Targeted drug delivery to tumours and central nervous system tissues is a crucial mechanism of different therapies. Computational modelling demonstrates that intra-arterial delivery is most efficient when the delivered drugs rapidly and avidly bind to the target site. The cell-penetrating peptide trans-activator of transcription (TAT) is a candidate carrier molecule that could mediate such specificity for brain tumour chemotherapeutics.

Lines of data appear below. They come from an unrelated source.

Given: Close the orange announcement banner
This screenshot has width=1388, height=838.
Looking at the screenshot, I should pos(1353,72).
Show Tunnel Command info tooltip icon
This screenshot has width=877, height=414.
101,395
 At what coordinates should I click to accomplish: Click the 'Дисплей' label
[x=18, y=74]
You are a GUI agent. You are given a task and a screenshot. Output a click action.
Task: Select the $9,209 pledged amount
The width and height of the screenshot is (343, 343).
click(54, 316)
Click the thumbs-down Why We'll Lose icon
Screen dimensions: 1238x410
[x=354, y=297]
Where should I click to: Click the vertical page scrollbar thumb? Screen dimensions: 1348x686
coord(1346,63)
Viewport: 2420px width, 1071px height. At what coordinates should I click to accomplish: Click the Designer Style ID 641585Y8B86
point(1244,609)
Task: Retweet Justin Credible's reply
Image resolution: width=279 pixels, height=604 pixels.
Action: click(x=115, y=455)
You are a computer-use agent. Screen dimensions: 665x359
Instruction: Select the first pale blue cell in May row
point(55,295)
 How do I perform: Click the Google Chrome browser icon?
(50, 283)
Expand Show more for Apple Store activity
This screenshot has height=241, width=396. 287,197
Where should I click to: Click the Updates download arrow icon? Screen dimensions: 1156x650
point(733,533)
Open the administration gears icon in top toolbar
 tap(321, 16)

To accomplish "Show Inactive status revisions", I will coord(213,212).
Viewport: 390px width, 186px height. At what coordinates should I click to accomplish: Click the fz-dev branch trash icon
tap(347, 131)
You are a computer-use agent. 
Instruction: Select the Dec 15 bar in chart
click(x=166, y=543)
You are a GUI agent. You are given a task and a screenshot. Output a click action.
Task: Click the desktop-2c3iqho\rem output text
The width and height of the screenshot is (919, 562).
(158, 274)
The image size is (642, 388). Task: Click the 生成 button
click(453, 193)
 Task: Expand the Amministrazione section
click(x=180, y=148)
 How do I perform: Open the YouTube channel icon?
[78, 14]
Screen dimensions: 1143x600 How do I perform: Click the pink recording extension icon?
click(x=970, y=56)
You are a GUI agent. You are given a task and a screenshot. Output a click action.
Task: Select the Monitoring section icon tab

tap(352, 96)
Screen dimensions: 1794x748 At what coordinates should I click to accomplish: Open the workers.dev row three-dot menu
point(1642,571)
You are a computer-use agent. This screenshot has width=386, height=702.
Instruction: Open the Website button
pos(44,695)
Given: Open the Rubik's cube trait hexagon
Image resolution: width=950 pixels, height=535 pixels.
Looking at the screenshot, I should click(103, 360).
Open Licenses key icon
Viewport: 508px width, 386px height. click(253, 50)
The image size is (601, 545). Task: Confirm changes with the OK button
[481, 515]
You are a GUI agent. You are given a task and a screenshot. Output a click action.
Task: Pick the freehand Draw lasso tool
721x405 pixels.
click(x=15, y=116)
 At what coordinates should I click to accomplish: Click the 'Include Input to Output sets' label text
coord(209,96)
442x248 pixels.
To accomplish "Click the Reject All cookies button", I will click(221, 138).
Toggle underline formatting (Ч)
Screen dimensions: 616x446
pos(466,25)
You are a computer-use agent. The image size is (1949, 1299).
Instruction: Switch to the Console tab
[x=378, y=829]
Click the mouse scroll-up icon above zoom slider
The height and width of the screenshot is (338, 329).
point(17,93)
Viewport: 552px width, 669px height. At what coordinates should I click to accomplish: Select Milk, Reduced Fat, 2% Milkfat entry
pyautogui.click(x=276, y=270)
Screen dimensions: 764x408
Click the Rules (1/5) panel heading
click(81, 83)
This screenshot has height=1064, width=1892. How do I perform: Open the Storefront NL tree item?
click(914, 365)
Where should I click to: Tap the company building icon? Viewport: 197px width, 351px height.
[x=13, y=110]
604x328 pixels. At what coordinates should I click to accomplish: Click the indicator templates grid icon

TAT oligomers facilitate robust penetration of cell membranes
The developed technology demonstrates the use of short, positively charged TAT oligomers for more effective drug delivery targeted to negatively charged cancer cells. TAT peptides utilize cationic charge to penetrate across cell membranes and readily cross the blood-brain barrier. TAT dimers demonstrate robust tumour-selective uptake at half the concentration of conventional TAT monomers.
In addition, this innovative technology has been already validated in a rat tumour model and in several brain tumour and metastatic cancer cell lines. The team observed a robust uptake of TAT by all tumour cell lines in vitro. Flow cytometry and confocal microscopy revealed a rapid uptake of fluorescein-labelled TAT within 5 min of exposure to the cancer cells. IA injections are done under transient cerebral hypoperfusion (TCH) generated a four-fold greater tumour TAT concentration compared to conventional IV injections. Consequently, it is feasible to selectively target brain tumours with TAT-linked chemotherapy by the IA-TCH method.
Therefore, this method provides not only targeted drug delivery to solid tumours and cancerous cells but targeted drug delivery to apoptotic cells in stroke and to other negatively-charged cells. Furthermore, this technique enables to deliver drugs across the blood-brain barrier and the blood-retina barrier.